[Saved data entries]
++++++++
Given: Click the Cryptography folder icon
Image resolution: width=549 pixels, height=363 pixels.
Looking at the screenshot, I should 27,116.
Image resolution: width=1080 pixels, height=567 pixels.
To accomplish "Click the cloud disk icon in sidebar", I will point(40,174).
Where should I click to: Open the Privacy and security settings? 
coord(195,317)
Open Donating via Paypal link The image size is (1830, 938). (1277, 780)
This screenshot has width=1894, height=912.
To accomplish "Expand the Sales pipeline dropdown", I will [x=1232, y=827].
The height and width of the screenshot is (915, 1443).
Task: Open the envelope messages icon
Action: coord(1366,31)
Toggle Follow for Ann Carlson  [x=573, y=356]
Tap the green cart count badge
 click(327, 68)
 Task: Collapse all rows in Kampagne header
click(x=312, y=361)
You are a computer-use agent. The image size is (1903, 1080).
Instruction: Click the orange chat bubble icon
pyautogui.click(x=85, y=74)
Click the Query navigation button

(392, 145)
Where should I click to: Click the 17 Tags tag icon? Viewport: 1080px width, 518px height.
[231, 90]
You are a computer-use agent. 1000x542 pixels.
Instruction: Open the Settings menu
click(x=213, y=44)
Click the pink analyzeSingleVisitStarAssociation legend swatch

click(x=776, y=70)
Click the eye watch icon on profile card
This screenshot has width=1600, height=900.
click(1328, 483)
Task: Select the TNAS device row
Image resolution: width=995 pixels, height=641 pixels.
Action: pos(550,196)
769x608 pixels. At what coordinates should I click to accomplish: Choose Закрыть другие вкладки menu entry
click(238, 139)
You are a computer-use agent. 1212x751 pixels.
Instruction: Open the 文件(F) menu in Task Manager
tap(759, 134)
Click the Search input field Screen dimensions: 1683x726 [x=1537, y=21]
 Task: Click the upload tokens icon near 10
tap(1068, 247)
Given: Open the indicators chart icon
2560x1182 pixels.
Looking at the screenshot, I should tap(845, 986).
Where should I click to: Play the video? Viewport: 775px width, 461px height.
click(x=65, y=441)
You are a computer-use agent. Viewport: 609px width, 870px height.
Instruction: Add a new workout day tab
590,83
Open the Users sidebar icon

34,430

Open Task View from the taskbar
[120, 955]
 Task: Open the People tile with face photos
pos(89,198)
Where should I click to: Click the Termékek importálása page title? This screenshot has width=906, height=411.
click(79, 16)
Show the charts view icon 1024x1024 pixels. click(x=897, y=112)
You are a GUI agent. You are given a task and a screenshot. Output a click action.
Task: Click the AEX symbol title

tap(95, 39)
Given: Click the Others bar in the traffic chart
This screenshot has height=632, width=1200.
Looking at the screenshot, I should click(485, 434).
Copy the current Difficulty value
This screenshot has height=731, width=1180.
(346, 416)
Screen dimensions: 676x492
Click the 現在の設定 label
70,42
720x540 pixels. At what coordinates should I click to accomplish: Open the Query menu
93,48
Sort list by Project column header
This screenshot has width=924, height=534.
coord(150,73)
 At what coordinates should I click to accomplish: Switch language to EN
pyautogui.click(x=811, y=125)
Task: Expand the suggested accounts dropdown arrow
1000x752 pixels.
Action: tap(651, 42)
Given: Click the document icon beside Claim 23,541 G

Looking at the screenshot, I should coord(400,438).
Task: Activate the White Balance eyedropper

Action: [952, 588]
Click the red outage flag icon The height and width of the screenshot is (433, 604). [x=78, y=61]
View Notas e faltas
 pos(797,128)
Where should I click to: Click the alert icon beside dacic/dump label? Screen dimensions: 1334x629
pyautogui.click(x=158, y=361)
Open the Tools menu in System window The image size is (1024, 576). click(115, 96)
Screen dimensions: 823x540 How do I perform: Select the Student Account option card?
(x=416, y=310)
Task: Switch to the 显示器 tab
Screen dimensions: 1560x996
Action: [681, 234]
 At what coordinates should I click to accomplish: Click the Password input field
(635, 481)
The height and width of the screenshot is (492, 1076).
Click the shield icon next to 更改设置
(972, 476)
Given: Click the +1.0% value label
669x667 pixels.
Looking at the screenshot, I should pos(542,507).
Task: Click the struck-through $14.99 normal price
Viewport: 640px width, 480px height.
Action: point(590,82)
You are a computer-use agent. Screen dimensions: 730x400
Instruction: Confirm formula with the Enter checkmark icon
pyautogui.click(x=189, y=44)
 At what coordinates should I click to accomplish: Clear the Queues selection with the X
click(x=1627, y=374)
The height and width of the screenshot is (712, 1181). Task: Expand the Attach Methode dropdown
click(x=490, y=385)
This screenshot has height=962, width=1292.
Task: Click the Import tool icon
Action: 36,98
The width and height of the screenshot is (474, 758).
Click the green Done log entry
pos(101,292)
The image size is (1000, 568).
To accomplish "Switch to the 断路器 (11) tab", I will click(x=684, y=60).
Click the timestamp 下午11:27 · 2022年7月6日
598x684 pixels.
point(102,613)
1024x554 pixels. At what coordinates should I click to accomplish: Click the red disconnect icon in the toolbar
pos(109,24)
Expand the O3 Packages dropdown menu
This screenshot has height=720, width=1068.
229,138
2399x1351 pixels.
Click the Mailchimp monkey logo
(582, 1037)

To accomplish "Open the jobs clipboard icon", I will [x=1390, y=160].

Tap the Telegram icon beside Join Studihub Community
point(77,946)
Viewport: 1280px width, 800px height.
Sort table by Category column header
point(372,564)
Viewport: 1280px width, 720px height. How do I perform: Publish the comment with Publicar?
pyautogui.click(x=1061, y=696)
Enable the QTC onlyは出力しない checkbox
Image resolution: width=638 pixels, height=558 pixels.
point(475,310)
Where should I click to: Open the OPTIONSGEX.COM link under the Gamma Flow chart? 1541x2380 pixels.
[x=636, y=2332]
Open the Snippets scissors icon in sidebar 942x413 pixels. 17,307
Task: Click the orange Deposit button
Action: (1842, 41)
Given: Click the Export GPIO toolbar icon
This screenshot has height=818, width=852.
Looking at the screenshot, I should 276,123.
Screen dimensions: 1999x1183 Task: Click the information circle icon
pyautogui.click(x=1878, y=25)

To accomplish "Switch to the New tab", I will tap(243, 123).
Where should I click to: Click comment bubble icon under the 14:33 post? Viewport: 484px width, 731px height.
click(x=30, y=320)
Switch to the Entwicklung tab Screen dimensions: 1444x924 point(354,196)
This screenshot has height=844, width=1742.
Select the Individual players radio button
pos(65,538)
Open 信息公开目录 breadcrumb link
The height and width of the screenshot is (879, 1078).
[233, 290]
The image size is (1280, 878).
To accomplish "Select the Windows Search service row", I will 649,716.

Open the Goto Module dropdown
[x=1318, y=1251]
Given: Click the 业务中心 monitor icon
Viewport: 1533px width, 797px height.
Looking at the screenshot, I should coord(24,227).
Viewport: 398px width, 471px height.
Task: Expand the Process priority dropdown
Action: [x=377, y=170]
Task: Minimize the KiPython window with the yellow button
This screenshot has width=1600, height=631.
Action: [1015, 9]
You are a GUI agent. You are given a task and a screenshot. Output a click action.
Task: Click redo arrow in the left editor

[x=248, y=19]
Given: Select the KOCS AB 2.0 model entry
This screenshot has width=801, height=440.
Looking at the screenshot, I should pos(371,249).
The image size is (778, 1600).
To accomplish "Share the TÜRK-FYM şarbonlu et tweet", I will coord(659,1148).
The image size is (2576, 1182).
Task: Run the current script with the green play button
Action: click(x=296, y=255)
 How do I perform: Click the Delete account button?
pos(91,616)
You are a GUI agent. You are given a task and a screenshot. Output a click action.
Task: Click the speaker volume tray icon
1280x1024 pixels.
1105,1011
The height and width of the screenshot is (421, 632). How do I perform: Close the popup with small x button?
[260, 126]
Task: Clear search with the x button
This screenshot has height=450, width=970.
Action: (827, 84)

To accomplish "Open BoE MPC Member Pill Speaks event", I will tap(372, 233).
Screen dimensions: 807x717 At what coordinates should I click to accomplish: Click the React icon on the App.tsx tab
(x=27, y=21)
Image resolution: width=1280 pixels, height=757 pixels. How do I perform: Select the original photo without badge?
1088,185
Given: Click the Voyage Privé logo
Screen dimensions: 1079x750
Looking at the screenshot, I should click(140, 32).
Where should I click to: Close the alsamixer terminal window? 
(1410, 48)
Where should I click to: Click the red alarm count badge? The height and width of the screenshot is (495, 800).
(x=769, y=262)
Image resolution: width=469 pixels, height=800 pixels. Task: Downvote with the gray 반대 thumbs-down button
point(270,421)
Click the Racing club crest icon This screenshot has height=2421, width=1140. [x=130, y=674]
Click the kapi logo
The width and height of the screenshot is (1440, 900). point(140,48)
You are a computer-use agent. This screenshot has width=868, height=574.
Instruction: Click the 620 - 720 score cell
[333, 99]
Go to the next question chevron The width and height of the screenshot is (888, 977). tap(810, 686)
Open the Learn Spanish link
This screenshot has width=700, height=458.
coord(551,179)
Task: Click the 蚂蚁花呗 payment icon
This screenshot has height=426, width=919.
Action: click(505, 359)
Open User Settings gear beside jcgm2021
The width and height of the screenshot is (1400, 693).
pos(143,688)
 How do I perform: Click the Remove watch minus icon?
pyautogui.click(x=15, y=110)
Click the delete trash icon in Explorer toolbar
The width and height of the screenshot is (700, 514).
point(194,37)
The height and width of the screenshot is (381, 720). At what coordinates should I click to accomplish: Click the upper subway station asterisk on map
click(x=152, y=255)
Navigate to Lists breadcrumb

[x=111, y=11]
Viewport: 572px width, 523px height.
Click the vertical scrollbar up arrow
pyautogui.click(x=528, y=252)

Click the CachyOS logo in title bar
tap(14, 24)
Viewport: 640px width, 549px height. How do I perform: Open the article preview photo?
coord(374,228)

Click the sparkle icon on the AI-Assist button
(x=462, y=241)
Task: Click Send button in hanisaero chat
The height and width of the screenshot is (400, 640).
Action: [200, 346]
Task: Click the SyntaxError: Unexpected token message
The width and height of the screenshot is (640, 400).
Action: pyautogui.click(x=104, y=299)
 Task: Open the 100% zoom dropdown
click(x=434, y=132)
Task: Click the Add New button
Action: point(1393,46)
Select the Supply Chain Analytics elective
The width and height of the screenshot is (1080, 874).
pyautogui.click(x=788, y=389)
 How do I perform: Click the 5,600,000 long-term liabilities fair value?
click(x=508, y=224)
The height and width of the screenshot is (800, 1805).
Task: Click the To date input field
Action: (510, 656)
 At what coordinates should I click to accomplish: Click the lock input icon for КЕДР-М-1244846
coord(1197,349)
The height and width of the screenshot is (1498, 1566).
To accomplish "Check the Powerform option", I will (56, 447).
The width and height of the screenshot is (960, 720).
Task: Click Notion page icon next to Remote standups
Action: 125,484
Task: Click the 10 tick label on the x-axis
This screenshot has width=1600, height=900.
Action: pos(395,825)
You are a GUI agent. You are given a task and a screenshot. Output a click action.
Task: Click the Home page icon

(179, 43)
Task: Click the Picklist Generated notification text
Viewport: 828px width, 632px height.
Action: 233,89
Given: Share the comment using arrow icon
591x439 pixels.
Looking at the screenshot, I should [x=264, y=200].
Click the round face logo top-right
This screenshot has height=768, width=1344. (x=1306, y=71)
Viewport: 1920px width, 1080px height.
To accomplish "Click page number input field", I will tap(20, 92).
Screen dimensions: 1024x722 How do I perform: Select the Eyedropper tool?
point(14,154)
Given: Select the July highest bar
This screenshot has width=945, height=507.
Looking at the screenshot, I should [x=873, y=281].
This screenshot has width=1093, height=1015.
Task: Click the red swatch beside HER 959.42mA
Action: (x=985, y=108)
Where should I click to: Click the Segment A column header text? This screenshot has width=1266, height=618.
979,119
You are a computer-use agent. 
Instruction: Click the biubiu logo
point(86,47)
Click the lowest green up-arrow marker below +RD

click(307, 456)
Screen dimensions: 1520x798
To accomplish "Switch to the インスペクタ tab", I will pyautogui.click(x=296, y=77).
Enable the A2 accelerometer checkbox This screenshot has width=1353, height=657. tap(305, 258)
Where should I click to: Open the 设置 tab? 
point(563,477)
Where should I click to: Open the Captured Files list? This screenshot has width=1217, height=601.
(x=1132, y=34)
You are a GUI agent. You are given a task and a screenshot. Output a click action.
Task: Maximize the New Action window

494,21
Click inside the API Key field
++++++++
The answer must be one number: how many lines in the records above contain "checkbox".

2